Unrest reaches China

While attention has been focused on the unrest in the Arab world and, there have been rumblings of discontent in China. So far, protests have been small, and the authorities have snuffed them out before they can gather pace. Simon Wilson reports on what's been happening and asks whether China is vulnerable to a Middle East-style popular uprising.

China's rulers have stamped down hard on the first signs of a Middle East-style uprising. Simon Wilson reports.

What's been happening?

While international attention has been focused on the Arab world and, to a lesser extent, on the clampdown on opposition groups in Iran, the rumblings of protest in China have received scant coverage. In part, that's because so far the protests have been notably lacklustre. On successive Sundays, the calls (on the US-hosted Boxun website) for "strolling protests" at specific well-known places in Beijing, Shanghai, and dozens of other Chinese cities have resulted in a bigger turnout from the state security forces and foreign journalists than from would-be protestors. But the immediate and concerted response from the authorities shows just how determined they are to snuff out any protests before it can gather pace.

[Data entries]
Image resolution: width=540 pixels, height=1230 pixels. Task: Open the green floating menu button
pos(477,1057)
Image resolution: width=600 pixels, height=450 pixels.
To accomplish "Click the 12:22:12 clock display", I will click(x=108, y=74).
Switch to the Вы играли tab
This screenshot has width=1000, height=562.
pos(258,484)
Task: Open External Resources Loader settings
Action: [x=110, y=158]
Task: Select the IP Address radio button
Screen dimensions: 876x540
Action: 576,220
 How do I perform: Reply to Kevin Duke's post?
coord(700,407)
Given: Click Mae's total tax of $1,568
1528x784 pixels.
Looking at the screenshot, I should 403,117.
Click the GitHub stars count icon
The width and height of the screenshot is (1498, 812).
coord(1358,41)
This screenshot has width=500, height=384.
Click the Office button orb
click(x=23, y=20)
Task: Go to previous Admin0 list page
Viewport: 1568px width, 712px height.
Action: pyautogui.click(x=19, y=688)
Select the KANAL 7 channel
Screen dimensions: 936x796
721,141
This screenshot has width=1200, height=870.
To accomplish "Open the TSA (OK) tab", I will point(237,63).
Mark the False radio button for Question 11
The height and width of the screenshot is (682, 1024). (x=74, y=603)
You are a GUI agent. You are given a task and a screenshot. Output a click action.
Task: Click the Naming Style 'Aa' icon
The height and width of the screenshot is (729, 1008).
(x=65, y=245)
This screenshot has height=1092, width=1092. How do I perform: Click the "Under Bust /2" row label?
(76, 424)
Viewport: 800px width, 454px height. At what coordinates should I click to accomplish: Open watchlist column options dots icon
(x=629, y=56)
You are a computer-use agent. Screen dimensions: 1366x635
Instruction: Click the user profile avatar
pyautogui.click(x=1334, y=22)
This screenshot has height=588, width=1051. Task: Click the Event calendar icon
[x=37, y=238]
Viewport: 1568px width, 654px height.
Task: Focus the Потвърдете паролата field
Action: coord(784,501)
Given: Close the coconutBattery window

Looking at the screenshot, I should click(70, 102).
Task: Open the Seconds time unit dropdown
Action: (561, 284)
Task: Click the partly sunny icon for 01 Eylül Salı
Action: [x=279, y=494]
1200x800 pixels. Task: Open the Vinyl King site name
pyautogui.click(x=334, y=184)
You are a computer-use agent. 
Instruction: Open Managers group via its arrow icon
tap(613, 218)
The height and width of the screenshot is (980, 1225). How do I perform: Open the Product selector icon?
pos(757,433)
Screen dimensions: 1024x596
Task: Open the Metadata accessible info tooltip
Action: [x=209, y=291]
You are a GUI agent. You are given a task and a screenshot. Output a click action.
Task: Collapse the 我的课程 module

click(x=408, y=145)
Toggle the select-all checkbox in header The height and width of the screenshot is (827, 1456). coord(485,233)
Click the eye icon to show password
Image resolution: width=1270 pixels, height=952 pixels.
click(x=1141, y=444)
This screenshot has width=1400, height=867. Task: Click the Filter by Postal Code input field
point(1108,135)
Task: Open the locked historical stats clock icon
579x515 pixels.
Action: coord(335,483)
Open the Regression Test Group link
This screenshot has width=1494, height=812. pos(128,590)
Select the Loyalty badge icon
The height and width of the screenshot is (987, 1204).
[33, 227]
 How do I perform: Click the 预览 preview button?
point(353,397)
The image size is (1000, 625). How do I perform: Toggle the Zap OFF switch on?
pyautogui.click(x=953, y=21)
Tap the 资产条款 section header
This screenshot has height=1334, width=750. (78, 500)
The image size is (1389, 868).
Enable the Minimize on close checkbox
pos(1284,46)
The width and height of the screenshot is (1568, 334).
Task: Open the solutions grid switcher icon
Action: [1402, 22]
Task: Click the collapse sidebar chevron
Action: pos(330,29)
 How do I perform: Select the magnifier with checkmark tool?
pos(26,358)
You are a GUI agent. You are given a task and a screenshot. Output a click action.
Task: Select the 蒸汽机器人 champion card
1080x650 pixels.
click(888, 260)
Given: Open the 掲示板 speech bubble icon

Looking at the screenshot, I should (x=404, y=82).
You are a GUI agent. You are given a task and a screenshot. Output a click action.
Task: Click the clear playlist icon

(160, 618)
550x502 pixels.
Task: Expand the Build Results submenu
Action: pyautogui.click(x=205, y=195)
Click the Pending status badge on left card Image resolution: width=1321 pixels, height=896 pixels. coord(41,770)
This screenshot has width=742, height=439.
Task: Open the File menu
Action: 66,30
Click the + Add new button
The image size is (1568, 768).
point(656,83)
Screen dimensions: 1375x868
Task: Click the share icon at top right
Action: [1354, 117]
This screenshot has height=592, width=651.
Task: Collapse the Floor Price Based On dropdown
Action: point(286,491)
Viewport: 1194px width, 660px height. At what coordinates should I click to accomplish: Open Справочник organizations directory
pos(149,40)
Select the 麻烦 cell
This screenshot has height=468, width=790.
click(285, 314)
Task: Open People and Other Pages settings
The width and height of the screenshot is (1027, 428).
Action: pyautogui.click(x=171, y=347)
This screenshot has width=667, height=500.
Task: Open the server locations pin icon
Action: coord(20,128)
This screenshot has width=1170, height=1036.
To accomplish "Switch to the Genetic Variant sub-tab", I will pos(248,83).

- [Instruction]
Write the next part of the article on unrest in China, picking up right after its final sentence. This data comes from a source other than the article on unrest in China.

- [Reply to the task]
What have they done?

Clamped down hard. In Beijing, the designated spot where protestors were asked to gather was outside a branch of McDonald's on Wangfujing, a major pedestrianised shopping street. Even though the Boxun site is unavailable in China, the police and the army were well prepared, turning out in force two weekends ago (on 27 February) to stop anyone from even slowing down at the designated spot. To make extra sure that no protestors could gather there, the restaurant was closed, the immediate area blocked off with fake building hoardings, and street-cleaning trucks deployed to douse the surrounding area with water, sending passers by scrambling.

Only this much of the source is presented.